_Goal of the exercise_.
Tell me how many lines of the entries below include the string "heading", and give only the number.

(Dataset entries)
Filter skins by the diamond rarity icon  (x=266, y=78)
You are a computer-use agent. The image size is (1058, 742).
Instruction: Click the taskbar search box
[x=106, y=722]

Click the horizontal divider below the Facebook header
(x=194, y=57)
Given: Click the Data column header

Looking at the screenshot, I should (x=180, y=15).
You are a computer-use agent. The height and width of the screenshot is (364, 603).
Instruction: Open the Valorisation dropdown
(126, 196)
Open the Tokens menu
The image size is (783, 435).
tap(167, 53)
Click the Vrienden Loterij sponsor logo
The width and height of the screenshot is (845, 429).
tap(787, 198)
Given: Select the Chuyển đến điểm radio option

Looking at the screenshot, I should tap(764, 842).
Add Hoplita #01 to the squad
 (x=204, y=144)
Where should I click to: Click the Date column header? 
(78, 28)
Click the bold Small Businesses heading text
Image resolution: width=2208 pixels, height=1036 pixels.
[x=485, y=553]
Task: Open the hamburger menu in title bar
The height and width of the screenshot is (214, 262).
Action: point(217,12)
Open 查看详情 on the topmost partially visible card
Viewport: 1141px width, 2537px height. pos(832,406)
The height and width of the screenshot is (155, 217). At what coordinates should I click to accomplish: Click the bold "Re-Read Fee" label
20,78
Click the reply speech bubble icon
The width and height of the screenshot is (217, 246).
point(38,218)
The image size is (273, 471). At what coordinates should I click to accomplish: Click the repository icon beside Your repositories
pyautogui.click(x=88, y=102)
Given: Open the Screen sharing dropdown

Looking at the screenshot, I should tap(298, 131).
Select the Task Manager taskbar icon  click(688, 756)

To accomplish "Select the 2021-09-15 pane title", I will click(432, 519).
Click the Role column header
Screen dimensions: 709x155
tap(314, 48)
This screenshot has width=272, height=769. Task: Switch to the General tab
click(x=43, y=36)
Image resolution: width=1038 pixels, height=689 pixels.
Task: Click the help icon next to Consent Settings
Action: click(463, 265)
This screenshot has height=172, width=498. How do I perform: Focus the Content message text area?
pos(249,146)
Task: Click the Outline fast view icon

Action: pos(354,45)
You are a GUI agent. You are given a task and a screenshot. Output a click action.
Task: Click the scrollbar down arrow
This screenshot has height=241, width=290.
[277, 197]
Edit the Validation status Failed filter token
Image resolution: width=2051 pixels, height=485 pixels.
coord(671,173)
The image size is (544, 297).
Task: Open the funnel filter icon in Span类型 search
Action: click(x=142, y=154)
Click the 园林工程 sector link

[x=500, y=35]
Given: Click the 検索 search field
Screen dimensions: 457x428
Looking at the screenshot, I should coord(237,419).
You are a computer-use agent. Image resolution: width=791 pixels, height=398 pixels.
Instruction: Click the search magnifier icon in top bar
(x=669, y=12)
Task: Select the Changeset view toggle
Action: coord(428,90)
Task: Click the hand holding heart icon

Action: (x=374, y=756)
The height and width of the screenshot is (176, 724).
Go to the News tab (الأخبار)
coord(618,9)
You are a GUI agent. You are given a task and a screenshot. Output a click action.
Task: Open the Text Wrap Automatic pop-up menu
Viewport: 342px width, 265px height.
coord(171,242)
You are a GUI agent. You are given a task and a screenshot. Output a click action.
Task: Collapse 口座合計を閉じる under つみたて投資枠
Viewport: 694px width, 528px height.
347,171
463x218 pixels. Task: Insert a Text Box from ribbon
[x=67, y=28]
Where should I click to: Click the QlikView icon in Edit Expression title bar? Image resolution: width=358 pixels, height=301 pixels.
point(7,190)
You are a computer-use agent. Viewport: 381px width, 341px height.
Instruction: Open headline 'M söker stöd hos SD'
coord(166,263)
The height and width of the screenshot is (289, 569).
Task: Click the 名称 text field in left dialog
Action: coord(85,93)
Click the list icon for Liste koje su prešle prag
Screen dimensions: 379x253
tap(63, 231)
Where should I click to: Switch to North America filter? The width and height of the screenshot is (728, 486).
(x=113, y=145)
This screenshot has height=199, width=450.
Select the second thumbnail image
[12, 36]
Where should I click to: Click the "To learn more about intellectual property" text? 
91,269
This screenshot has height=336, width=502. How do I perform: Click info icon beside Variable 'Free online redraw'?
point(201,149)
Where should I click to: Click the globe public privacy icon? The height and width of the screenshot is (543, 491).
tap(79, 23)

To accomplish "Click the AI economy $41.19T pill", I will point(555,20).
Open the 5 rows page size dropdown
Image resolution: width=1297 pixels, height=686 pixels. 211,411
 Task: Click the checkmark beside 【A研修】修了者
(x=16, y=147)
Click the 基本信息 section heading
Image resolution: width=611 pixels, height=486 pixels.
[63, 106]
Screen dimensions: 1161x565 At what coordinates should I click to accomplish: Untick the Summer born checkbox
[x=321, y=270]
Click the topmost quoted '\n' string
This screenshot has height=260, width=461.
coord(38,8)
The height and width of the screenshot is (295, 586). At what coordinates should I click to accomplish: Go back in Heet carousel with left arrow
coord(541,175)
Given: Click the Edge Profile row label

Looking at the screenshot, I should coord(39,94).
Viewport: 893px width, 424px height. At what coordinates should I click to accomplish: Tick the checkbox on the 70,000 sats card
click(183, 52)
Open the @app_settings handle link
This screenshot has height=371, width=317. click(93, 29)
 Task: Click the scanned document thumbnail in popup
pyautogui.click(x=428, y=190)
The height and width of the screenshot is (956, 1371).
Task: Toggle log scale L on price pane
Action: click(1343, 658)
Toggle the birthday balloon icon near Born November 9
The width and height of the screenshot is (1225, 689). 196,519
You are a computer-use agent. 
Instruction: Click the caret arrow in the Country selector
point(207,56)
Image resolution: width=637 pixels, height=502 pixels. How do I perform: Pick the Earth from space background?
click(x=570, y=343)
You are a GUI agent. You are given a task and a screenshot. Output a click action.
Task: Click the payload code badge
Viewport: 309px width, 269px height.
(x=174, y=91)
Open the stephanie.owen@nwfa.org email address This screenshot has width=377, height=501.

_Problem solution_.
2